The initial infection can be caused by various pathogens, including bacteria, viruses, or parasites. Bacterial causes often carry a higher risk of developing PI-IBS than viral ones; Campylobacter, Salmonella, and Shigella are commonly implicated. The severity and duration of the initial acute illness are also factors. More prolonged or severe infections are associated with a greater likelihood of developing long-term symptoms.

The Biological Changes That Lead to PI-IBS

The transition from a temporary infection to a chronic disorder involves physiological changes within the gut. One key mechanism is the persistence of low-grade inflammation in the intestinal lining even after the pathogen has been cleared. This is characterized by an elevated number of immune cells, specifically mast cells and T-lymphocytes, which continue to release inflammatory mediators like cytokines. This sustained immune activation disrupts normal gut function.

The infection often damages the mucosal barrier, the protective single layer of cells lining the gut. This damage leads to increased intestinal permeability, sometimes described as a “leaky gut,” allowing substances from the gut lumen to pass into the underlying tissue. This increased permeability contributes to ongoing, low-level inflammation and heightens the gut’s sensitivity.

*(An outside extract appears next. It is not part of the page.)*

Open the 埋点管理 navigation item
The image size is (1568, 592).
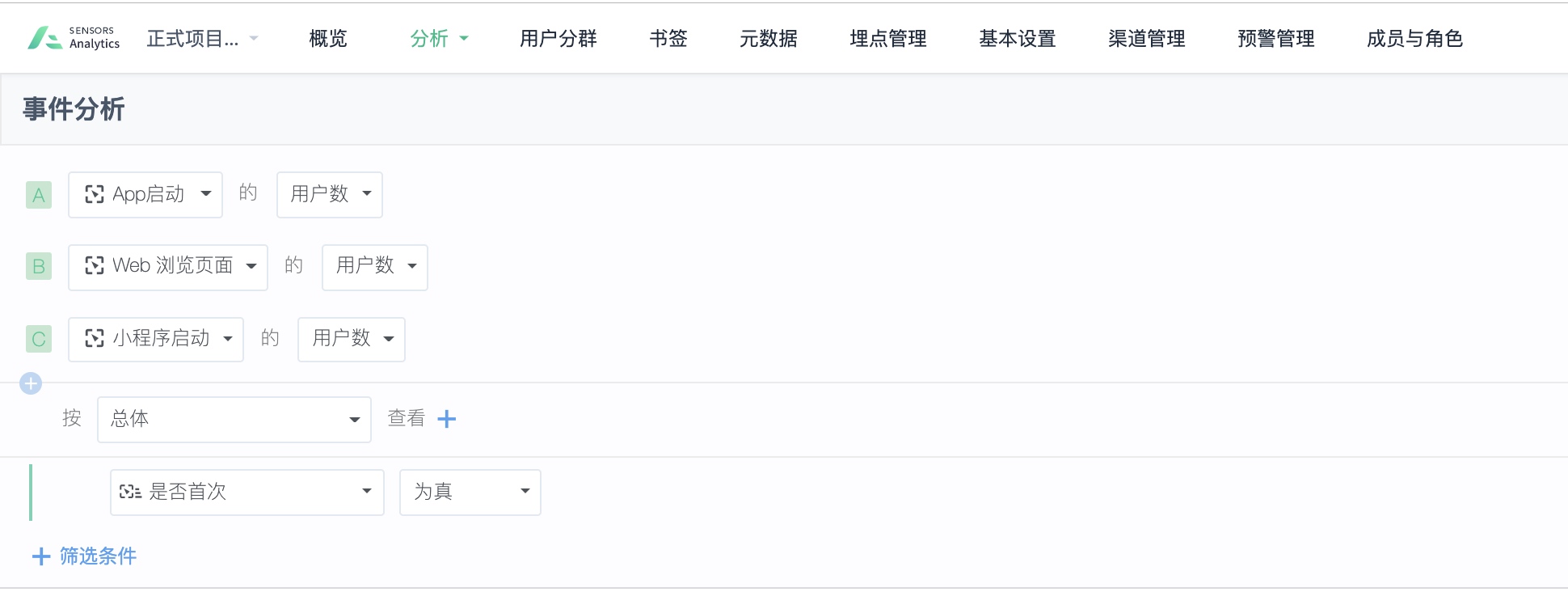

The acute infection can also trigger an autoimmune response in some cases. This occurs when the immune system generates antibodies to fight bacterial toxins, such as Cytolethal Distending Toxin B (CdtB) produced by pathogens like Campylobacter. These antibodies may mistakenly cross-react with a protein called vinculin, which is essential for normal gut motility and nerve function. This cross-reactivity can impair the movement of the gut, contributing to chronic symptoms.

The enteric nervous system (ENS), which controls gut movement and sensation, also undergoes changes. Damage or sensitization of these gut nerves, potentially due to persistent inflammation, leads to visceral hypersensitivity. This causes the nerves to perceive normal gut movements and gas as painful, resulting in the chronic abdominal pain that defines IBS. Furthermore, the acute infection significantly alters the composition and function of the gut microbiome, known as dysbiosis. This long-term shift in the balance of gut bacteria contributes to impaired barrier function and abnormal gut motility.

Identifying Symptoms and Clinical Diagnosis

Patients with PI-IBS are most commonly diagnosed with the diarrhea-predominant subtype (IBS-D) or the mixed subtype (IBS-M). Symptoms include recurring abdominal pain, which may improve after a bowel movement, bloating, and a change in the frequency or appearance of stool.

The clinical diagnosis relies on a thorough patient history and the Rome IV criteria. The patient must meet the Rome IV criteria for IBS—recurrent abdominal pain for at least one day per week over the previous three months, along with changes in stool frequency or form. Critically, symptoms must have started immediately after a documented or strongly suspected episode of acute gastroenteritis, and the patient must not have met the criteria for IBS prior to that infection. The diagnostic process also involves ruling out other conditions, such as inflammatory bowel disease or celiac disease.

Current Management and Treatment Options

Treatment for PI-IBS focuses on managing the persistent symptoms. Dietary intervention is a first-line approach, with the Low FODMAP (Fermentable Oligosaccharides, Disaccharides, Monosaccharides, and Polyols) diet often recommended. This diet restricts fermentable carbohydrates that are poorly absorbed in the small intestine, reducing gas production and bloating.

Pharmacological approaches are guided by the predominant symptoms. For those with diarrhea, anti-diarrheal medications like loperamide or serotonin receptor antagonists may be used to slow gut motility. Low-dose tricyclic antidepressants or selective serotonin reuptake inhibitors (SSRIs) are sometimes prescribed to help reduce visceral pain perception.

If Small Intestinal Bacterial Overgrowth (SIBO) is suspected, a non-absorbed antibiotic like rifaximin may be used to reduce bacterial overgrowth in the small bowel. Probiotics can also be used to help restore a more balanced gut microbiome, though it is generally advised to rule out SIBO first.